RFI : Sous quelles formes sont stockées ces armes chimiques syriennes ?
Olivier Lepick : Elles peuvent être stockées sous deux formes distinctes. Soit en vrac, c’est-à-dire que l’agent chimique n’a pas été chargé dans le système d’arme qui est censé délivrer l’agent. Donc, il est dans un container, évidemment étanche, compte tenu de la toxicité de ces produits, sous forme soit de l’agent chimique définitif, soit sous forme de précurseur, c’est-à-dire deux agents qui sont mélangés au moment du chargement dans la munition, dans l’obus, dans le missile.
La deuxième possibilité, c’est de voir ces agents chimiques déjà chargés dans des systèmes d’armes et prêts à être utilisés. Globalement ce sont les deux formes de stockage que l’on risque de trouver dans l’arsenal chimique syrien.
On imagine bien que la possibilité de détruire cet arsenal s’avère compliquée. Déjà à cause du nombre de sites de production et de stockage. Les Renseignements français parlent d’une quarantaine. Concrètement, comment peut se passer le démantèlement ?

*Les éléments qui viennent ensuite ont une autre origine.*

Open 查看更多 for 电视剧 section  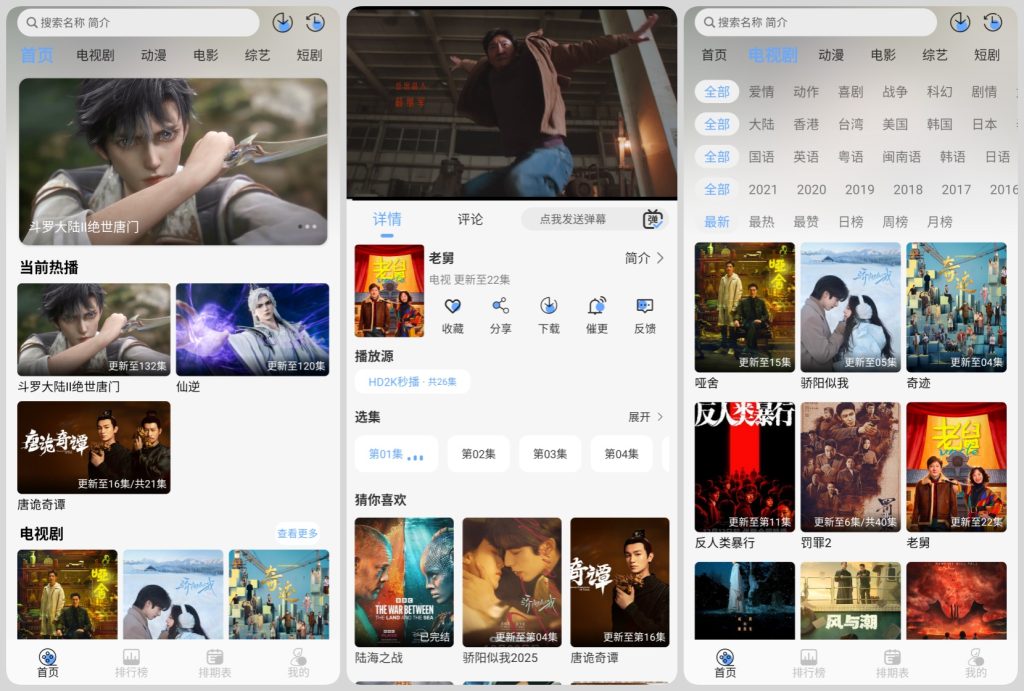pyautogui.click(x=297, y=534)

C’est long et complexe et cela nécessite des infrastructures industrielles assez pointues. Compte tenu de la toxicité de ces agents et de la difficulté à les manipuler, une infrastructure industrielle doit être édifiée, souvent à proximité immédiate des zones de stockage, parce qu’on évite de transporter ce genre de produit.

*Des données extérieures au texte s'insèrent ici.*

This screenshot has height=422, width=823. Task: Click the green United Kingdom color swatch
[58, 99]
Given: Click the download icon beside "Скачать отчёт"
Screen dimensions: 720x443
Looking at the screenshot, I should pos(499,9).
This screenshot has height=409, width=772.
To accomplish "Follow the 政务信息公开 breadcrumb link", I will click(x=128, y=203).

Et, en fonction de l’agent que vous devez détruire, il existent différents types de technologie - ça peut être l’incinération ou la digression chimique, il y a plusieurs techniques -, mais ça nécessite effectivement des infrastructures industrielles très importantes.
A titre d’exemple, les Etats-Unis et la Russie, qui avaient des stocks très importants issus de la guerre froide, ont commencé la destruction de leurs arsenaux chimiques militaires à la fin des années 1990. Mais, malgré les moyens énormes mis sur la table par les deux pays, cette destruction n’est toujours pas achevée aujourd’hui et ne le sera probablement qu'au début de la prochaine décennie. Donc la perspective de voir l’arsenal chimique syrien démantelé et détruit est assez lointaine.
C’est-à-dire ? Une estimation ?
L’estimation est très difficile, parce qu’il y a une première phase qui va être une phase d’inventaire, dont le bon déroulement va dépendre de la bonne coopération du régime syrien. Cette phase d’inventaire durera probablement de longs mois et ensuite, il faudra sécuriser ces stocks pour, ensuite, les détruire quand on aura trouvé une solution pour soit construire des sites de démantèlement sur place, soit, si c’est possible, les transporter. Mais un ordre d’idée serait celui, à peu près de la décennie au minimum.
D’importants moyens industriels mais d'importants moyens humains, aussi ?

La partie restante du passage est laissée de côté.